Senate Bill 521 would require justices for the Supreme Court of Appeals of West Virginia, court magistrates and circuit and family court judges to indicate their party membership on ballots for primary and general elections in the state.

The West Virginia Senate advanced the bill — proposed by Sen. Tom Willis, R-Berkeley — to a second reading Friday morning.

Since the state’s 2016 primary election, judge positions in the state have been voted upon on a nonpartisan basis at all levels.

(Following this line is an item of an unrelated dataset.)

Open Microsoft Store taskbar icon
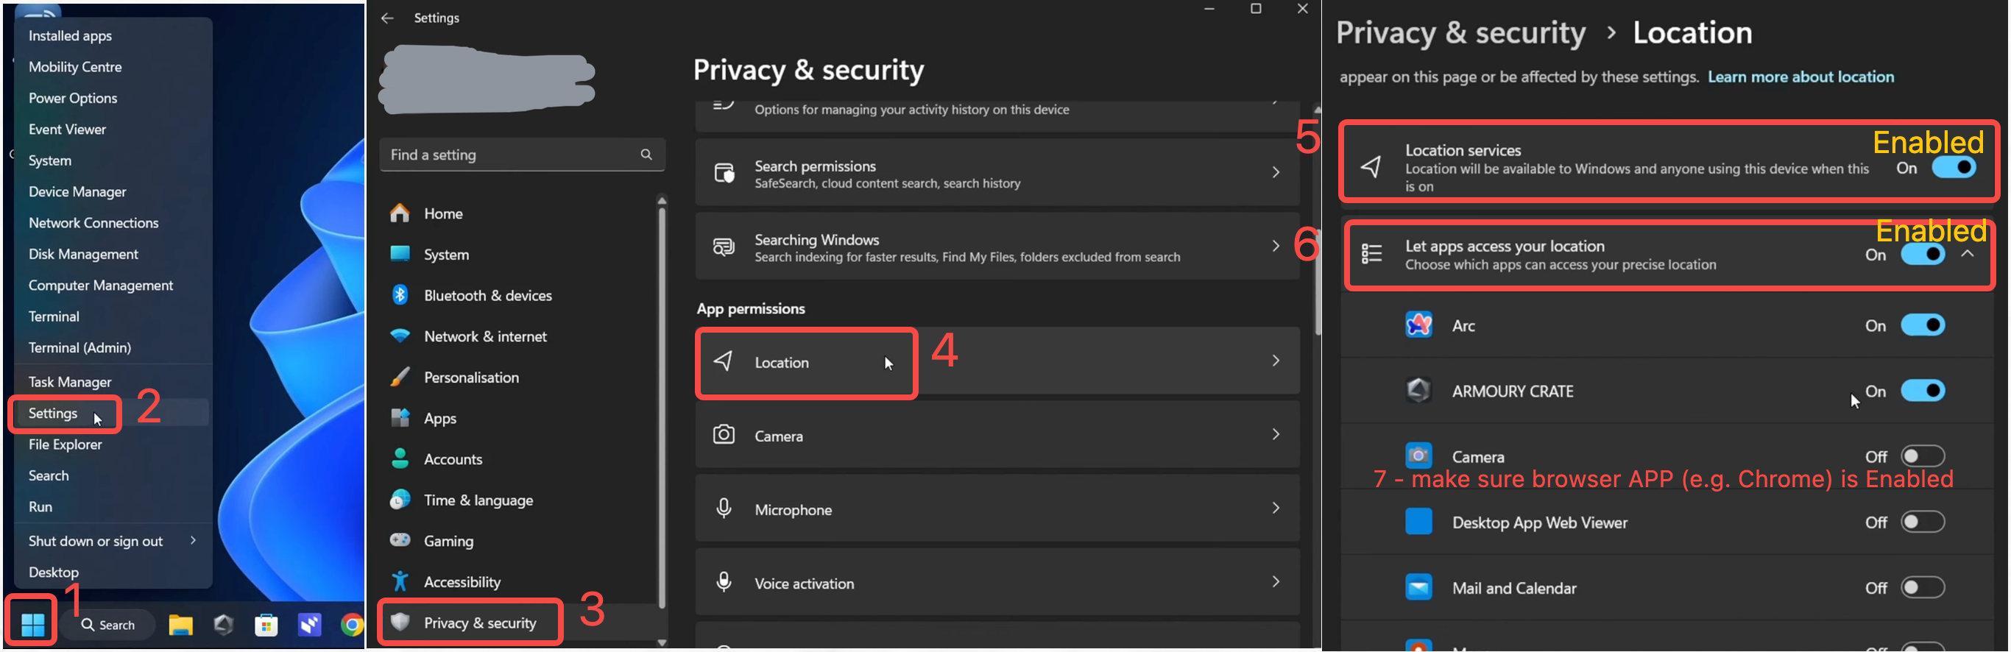This screenshot has width=2011, height=652. 266,625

Where candidates for the West Virginia Legislature or the governor’s office must indicate their party affiliation alongside their name, no such distinction is required for prospective judges.

West Virginia is one of 13 states across the nation that conducts the election of judges on a fully nonpartisan basis.

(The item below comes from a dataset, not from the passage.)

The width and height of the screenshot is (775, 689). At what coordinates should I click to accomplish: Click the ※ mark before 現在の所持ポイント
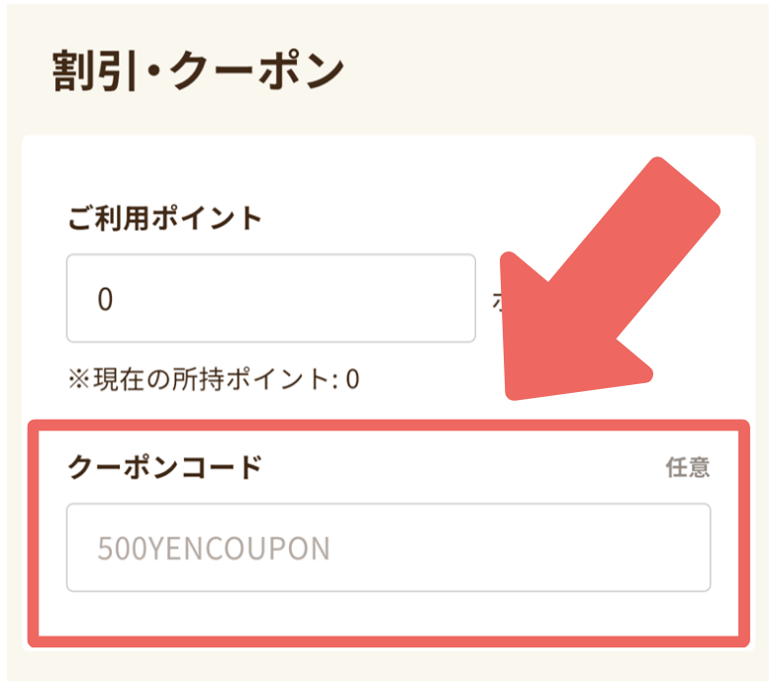(77, 378)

Members of the West Virginia Legislature adopted the practice in the 2015 legislative session. Proponents like former Sen. Charles Trump, R-Morgan — who now serves on the state’s Supreme Court — previously said it removed political bias from the electoral process.

“I contend that whether a person is a Republican or Democrat, or a Whig or a Libertarian, or whatever, tells us really nothing about whether that person possesses the qualities and characteristics that we seek and desire in those who hold judicial office in West Virginia,” Trump said on the Senate floor in February 2015.

Senate President Randy Smith, R-Preston, advanced Senate Bill 521 to a second reading Friday, with no discussion on the Senate floor.